Let us specify a linear regression as
$$Y=\alpha_1X+\alpha_2Z+\varepsilon$$
and get ready to estimate it with OLS. We would wish for $$\hat\alpha_1^{OLS}\rightarrow\beta_1$$ as $$n\rightarrow\infty$$. This would be the case if the following two conditions held simultaneously:

1. $$\alpha_1=\beta_1$$ and
2. the relevant OLS assumptions were satisfied.

However, this is not the case.

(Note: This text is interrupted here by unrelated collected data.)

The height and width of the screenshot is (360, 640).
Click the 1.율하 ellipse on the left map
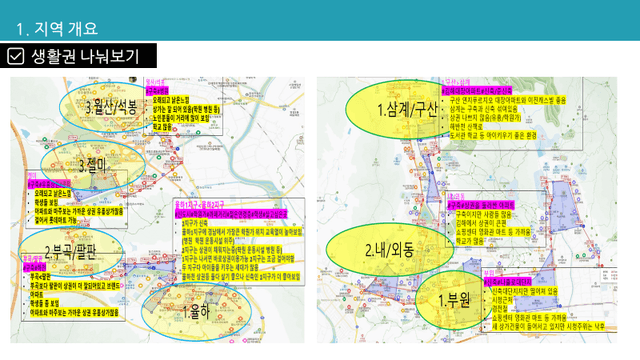click(x=196, y=312)
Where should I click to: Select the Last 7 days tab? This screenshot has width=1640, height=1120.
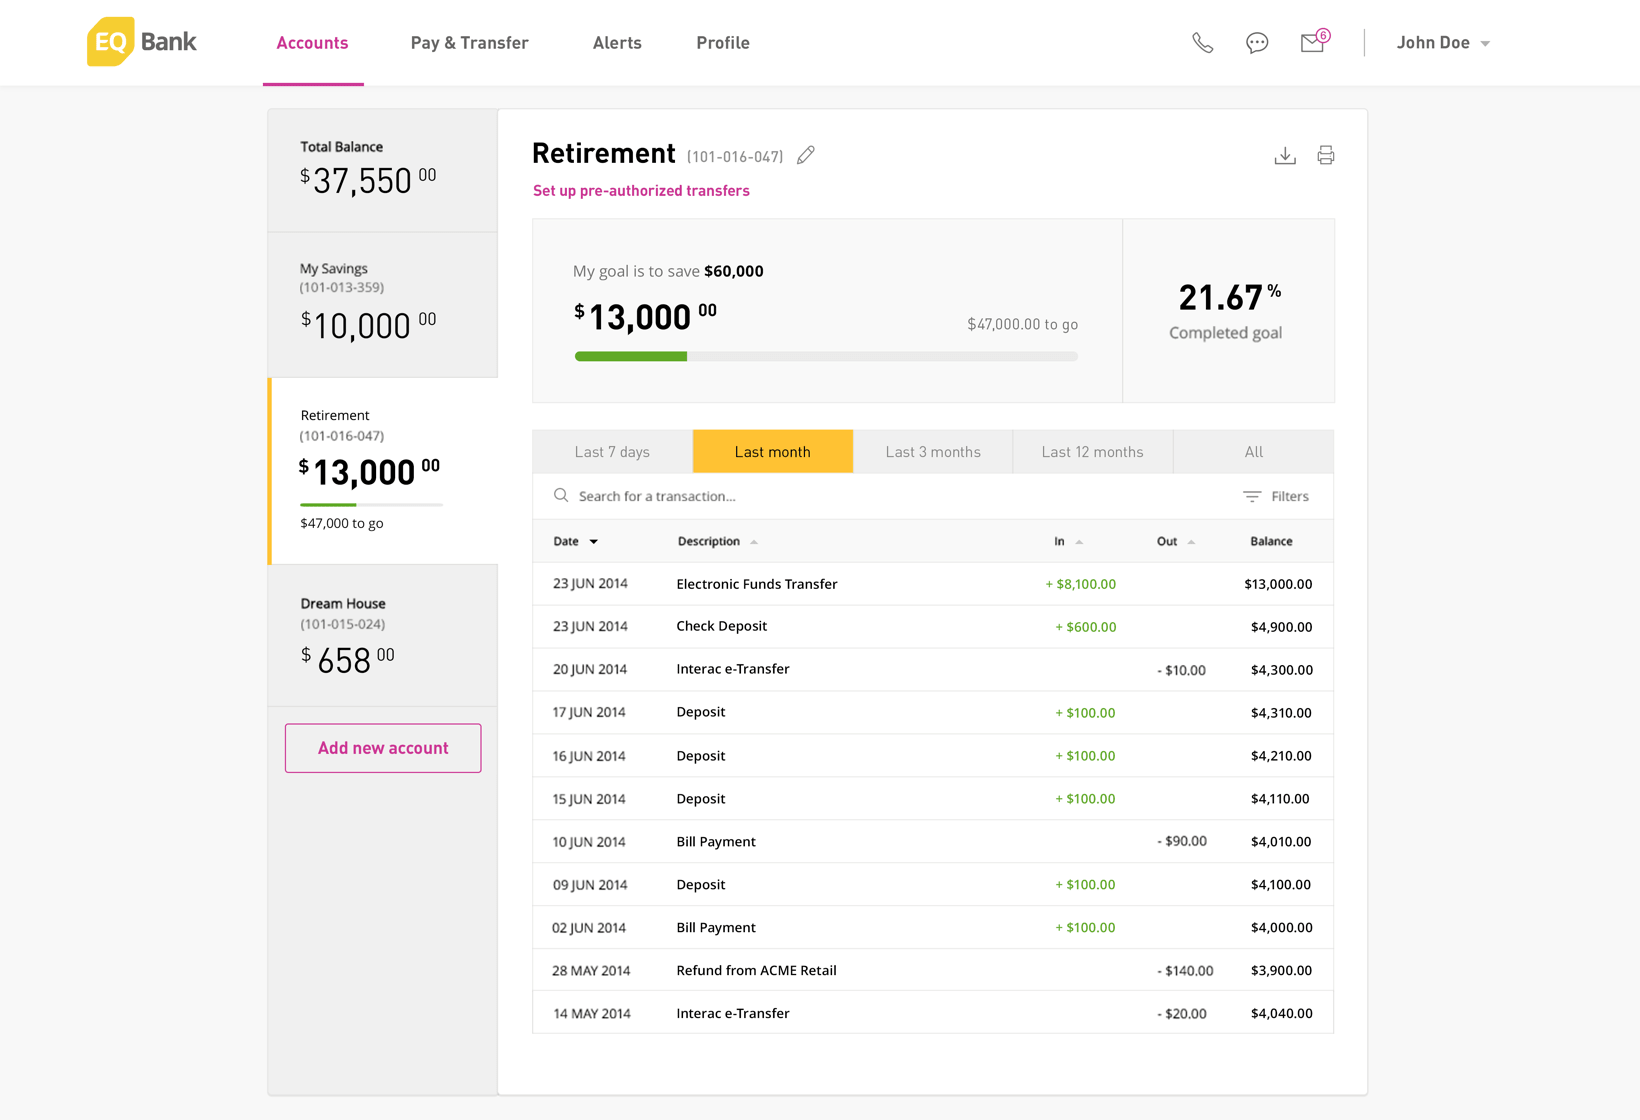[612, 452]
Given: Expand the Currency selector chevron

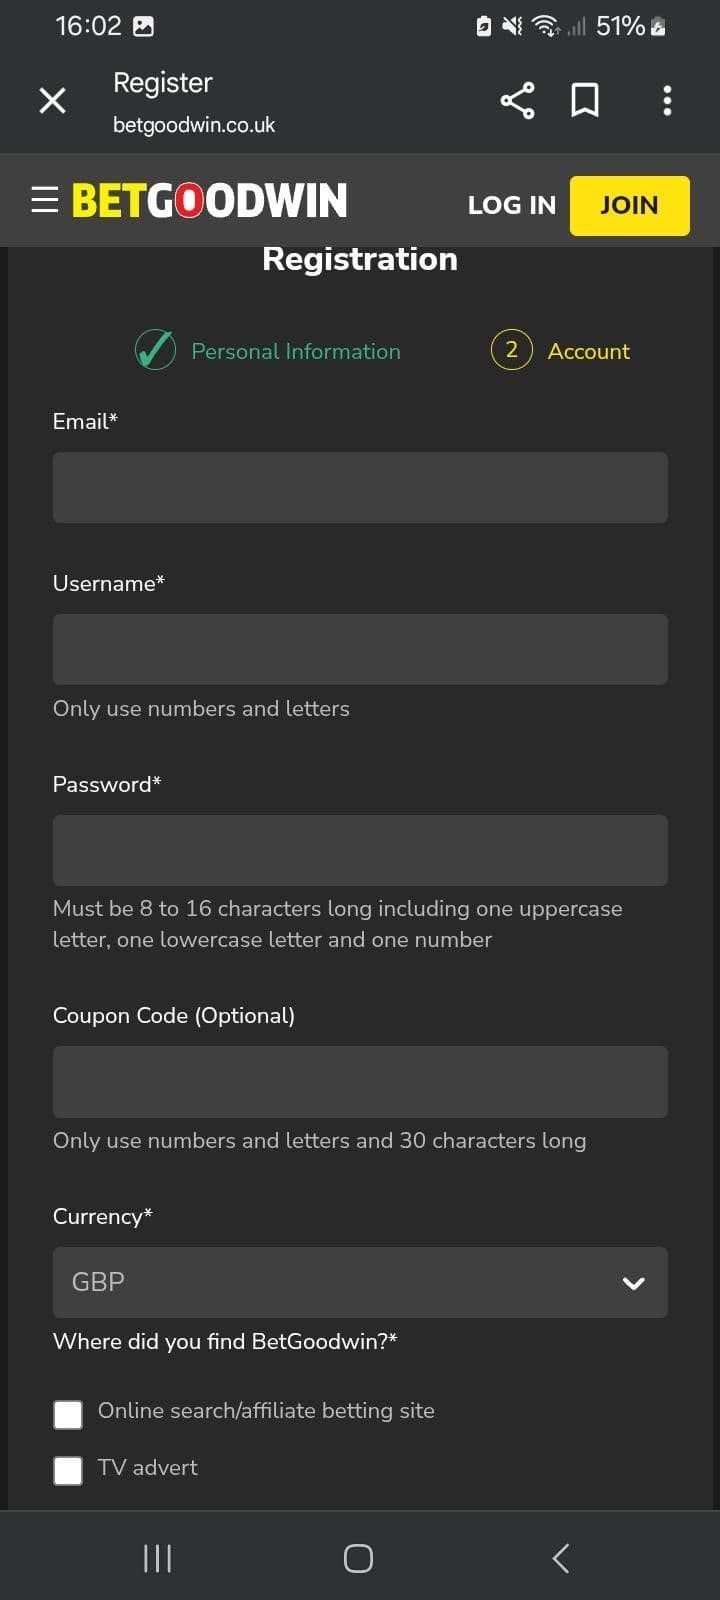Looking at the screenshot, I should click(633, 1283).
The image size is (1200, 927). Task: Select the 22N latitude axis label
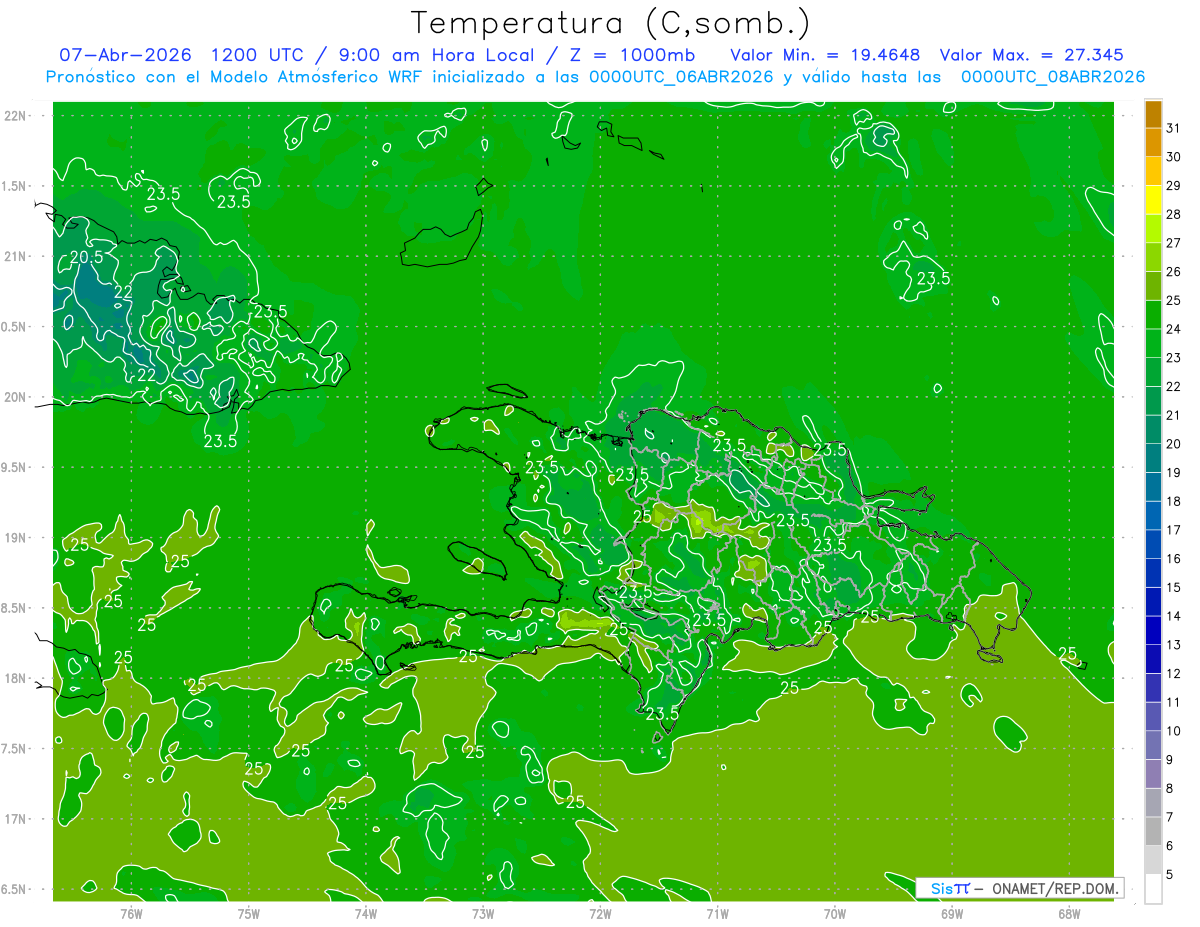click(x=17, y=115)
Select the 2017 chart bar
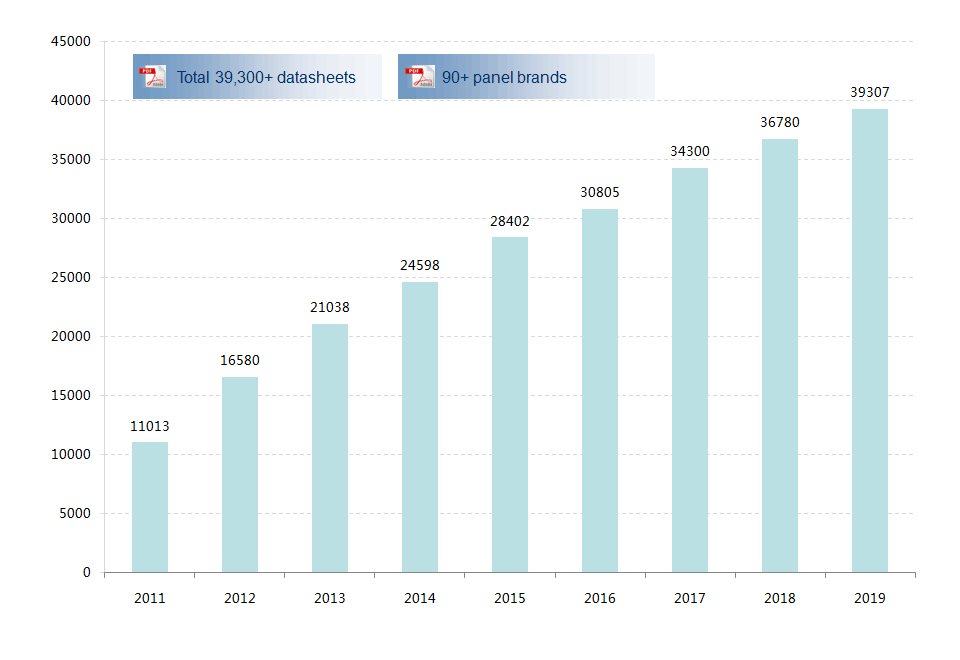 point(690,370)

Suppose $$\alpha_1=\beta_1$$. Then from the structural causal model and the specified regression we get
\begin{aligned} \varepsilon&=-\alpha_2Z+u \\ &=-\alpha_2(\gamma_1X+\gamma_2Y+v)+u. \end{aligned}
Thus $$\varepsilon$$ is a linear function of $$X$$. This violates the assumption $$\mathbb{E}(\varepsilon|X)=0$$. This assumption is what Wooldridge calls Assumption MLR.4 (Zero Conditional Mean) in “Introductory Econometrics: A Modern Approach”. Note that it is specific to the desired causal interpretation of regression parameters; noncausal interpretations (such as regression as a model of the conditional expectation function of $$Y|X,Z$$) do not require it. Since it is violated, we cannot have both conditions above to hold simultaneously. Therefore, $$\beta_1$$ cannot be the target to which the OLS estimator of $$\alpha_1$$ converges.